EXERCISE DESCRIPTION | Take the material below and output exactly the run of lines from the one containing "Instruction: Switch to the Monitor tab" down to the one containing "Given: Select the 1H timeframe interval", with both included.

******************************

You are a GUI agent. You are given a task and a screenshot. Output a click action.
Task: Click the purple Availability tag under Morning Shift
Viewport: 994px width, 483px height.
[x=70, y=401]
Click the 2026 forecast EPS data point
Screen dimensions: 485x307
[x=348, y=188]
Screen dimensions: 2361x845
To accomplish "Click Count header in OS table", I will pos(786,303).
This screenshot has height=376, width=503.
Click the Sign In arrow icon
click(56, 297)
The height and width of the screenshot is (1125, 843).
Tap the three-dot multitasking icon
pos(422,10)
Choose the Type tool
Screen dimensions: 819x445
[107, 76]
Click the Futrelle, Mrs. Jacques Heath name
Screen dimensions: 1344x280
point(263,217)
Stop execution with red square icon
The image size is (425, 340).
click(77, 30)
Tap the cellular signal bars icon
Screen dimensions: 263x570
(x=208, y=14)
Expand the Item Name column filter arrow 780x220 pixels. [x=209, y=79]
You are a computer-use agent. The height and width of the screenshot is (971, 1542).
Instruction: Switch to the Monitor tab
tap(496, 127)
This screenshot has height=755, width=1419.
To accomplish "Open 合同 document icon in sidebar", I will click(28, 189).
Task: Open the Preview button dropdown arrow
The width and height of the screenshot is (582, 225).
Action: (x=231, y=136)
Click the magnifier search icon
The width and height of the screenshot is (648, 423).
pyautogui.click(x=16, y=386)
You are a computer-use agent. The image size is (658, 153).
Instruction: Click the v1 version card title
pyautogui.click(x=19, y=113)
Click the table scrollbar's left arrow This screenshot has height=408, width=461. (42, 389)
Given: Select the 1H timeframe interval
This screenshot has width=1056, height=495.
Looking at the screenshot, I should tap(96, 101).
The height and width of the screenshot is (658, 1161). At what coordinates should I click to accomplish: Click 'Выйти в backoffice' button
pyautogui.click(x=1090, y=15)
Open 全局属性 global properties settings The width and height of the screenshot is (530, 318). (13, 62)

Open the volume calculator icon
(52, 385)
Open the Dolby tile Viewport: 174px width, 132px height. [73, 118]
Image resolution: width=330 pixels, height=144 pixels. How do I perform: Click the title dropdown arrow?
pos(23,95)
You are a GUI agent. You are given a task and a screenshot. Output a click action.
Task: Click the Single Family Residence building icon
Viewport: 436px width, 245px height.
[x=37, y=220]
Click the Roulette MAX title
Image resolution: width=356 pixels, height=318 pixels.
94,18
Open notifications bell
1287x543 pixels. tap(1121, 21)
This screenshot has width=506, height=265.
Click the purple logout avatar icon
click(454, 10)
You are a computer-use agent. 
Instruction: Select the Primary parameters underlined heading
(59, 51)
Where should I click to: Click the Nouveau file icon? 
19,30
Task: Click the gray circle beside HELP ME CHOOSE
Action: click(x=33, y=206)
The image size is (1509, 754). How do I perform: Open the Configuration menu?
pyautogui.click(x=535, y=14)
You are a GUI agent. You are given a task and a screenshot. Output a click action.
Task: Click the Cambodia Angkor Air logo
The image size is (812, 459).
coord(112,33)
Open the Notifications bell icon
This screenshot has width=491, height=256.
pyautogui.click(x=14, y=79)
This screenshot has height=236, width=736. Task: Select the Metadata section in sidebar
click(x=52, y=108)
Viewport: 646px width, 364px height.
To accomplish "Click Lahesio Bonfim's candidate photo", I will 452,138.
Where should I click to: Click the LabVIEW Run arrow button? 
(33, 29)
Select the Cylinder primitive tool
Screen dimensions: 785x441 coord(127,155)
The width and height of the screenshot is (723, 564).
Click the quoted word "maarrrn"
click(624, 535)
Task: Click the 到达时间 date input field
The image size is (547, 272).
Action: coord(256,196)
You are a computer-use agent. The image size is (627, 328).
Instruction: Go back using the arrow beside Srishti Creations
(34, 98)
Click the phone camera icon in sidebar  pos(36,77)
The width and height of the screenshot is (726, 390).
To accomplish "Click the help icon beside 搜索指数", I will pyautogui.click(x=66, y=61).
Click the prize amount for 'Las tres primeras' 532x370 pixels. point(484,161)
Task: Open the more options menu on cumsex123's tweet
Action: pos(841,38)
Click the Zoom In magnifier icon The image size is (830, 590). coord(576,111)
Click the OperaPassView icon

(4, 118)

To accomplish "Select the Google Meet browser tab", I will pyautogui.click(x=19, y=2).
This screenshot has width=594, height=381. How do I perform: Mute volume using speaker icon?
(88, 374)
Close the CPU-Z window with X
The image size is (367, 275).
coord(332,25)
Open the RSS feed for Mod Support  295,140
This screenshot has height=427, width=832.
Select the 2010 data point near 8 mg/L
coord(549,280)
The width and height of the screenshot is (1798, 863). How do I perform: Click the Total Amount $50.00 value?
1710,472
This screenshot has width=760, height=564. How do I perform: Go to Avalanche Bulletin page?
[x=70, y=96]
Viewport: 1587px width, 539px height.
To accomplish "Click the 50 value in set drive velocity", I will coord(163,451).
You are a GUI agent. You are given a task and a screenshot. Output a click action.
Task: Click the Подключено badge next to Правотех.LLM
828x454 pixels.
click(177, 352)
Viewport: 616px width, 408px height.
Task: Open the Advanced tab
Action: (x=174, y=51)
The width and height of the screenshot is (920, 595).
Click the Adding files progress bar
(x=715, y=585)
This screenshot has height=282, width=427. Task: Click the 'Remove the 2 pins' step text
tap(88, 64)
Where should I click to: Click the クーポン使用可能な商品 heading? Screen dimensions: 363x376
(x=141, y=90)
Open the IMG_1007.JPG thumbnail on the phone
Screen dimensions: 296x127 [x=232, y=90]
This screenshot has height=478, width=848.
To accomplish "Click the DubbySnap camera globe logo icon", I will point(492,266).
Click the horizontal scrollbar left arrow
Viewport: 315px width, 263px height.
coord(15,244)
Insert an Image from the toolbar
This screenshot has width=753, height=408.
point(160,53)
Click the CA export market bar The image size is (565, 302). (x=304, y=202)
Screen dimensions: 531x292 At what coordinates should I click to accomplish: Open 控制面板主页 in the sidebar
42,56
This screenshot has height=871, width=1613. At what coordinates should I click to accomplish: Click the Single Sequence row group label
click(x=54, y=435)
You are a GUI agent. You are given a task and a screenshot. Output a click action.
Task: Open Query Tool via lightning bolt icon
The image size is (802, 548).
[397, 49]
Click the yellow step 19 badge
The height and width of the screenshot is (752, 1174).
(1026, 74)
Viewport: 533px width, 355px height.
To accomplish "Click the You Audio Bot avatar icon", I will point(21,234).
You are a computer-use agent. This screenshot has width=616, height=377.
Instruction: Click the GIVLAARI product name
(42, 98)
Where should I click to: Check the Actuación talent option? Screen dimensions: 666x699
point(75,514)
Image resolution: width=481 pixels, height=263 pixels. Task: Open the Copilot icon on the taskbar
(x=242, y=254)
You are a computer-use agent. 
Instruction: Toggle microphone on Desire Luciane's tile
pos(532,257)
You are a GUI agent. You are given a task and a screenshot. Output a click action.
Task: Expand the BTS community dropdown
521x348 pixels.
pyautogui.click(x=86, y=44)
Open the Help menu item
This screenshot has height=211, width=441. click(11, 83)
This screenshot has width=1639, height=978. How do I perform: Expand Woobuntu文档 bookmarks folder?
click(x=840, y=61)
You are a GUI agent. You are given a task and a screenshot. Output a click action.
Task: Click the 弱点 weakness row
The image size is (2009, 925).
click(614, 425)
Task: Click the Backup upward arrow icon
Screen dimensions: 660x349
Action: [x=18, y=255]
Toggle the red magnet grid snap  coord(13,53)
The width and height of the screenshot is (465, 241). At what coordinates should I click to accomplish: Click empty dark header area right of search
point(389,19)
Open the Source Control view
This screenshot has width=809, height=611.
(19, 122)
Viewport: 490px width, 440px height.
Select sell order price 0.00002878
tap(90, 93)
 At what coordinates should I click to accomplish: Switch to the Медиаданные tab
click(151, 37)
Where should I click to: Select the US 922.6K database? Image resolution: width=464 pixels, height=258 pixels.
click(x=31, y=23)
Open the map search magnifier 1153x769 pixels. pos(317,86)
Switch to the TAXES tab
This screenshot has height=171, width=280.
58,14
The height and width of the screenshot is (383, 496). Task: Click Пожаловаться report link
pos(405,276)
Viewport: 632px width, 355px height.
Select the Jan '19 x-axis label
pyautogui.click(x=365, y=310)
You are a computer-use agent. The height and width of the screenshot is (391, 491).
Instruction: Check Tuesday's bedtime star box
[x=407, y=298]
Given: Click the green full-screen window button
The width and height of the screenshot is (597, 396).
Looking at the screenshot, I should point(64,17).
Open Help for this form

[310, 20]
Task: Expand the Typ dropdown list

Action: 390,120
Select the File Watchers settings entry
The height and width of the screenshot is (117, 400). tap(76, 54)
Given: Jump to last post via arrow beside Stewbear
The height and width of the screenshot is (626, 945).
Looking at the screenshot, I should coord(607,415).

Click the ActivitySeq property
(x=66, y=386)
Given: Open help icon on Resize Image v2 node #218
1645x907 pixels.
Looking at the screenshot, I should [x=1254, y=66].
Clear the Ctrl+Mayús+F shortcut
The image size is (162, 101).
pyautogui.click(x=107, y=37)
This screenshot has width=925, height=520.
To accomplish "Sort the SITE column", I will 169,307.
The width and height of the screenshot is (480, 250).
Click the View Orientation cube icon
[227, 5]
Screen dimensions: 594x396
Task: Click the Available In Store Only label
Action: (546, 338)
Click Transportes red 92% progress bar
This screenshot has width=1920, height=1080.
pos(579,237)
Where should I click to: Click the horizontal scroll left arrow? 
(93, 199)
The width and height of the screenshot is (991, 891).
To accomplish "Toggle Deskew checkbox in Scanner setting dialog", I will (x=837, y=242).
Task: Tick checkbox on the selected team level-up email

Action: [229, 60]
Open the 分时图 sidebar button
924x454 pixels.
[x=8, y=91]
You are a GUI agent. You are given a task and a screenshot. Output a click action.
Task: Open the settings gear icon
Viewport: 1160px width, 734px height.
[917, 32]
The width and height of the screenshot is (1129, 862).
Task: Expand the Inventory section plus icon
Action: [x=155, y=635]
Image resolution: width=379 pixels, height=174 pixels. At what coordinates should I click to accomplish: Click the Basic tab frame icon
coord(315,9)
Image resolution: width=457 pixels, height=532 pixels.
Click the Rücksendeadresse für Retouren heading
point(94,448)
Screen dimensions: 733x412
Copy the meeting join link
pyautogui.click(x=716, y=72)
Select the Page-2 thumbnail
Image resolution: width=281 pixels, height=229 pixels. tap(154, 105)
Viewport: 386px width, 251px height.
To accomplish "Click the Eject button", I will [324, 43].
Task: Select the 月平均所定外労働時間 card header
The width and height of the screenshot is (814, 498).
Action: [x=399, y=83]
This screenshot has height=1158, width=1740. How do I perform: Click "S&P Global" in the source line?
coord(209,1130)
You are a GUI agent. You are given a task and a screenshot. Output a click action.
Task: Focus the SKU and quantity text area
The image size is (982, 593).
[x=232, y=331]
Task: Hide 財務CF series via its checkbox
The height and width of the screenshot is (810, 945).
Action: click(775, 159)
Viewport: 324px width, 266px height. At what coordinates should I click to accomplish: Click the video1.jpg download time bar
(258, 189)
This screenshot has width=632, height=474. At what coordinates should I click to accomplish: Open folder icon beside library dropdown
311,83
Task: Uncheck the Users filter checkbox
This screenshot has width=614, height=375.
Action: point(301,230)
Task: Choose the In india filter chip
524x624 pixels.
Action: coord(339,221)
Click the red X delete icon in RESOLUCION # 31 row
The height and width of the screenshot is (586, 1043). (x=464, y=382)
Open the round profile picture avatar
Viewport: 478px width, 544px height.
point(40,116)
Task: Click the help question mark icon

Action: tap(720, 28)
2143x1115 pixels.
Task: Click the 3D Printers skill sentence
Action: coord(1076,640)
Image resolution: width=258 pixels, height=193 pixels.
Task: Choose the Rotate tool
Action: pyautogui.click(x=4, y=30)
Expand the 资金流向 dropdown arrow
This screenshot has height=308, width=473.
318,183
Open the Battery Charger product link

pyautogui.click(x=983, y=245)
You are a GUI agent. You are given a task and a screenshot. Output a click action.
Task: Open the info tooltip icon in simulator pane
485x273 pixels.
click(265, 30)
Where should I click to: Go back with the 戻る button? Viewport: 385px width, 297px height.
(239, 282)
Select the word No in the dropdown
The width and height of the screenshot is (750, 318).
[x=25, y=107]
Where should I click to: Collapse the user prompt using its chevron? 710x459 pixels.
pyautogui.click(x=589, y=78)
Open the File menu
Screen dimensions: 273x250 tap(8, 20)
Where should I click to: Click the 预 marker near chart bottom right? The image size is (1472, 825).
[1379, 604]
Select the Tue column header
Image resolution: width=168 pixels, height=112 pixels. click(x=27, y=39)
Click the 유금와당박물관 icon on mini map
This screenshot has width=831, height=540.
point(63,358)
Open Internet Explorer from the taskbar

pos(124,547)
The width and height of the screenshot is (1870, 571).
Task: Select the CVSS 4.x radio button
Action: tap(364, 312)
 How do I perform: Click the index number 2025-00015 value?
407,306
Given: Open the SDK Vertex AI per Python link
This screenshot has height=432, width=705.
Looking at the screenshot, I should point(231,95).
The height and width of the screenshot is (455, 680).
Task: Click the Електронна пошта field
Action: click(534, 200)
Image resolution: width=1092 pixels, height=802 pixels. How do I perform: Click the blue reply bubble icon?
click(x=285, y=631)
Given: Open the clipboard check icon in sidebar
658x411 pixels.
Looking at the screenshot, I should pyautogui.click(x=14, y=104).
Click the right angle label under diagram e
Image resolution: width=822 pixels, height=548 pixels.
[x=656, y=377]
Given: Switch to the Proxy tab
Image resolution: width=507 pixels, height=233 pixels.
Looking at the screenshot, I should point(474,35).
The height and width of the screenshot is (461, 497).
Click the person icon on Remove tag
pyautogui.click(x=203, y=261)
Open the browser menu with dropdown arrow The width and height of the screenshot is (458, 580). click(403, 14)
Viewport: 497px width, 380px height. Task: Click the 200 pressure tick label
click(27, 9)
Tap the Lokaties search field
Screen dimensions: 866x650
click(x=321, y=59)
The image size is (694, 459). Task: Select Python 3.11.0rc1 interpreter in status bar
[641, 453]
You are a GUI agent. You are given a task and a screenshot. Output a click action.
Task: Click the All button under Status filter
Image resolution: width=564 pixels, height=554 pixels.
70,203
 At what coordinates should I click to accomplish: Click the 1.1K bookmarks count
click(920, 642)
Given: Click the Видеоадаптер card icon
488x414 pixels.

******************************

SOLUTION TO THIS PROBLEM |
Instruction: Switch to the Monitor tab
tap(496, 127)
This screenshot has height=755, width=1419.
To accomplish "Open 合同 document icon in sidebar", I will click(28, 189).
Task: Open the Preview button dropdown arrow
The width and height of the screenshot is (582, 225).
Action: (x=231, y=136)
Click the magnifier search icon
The width and height of the screenshot is (648, 423).
pyautogui.click(x=16, y=386)
You are a computer-use agent. The image size is (658, 153).
Instruction: Click the v1 version card title
pyautogui.click(x=19, y=113)
Click the table scrollbar's left arrow This screenshot has height=408, width=461. (42, 389)
Given: Select the 1H timeframe interval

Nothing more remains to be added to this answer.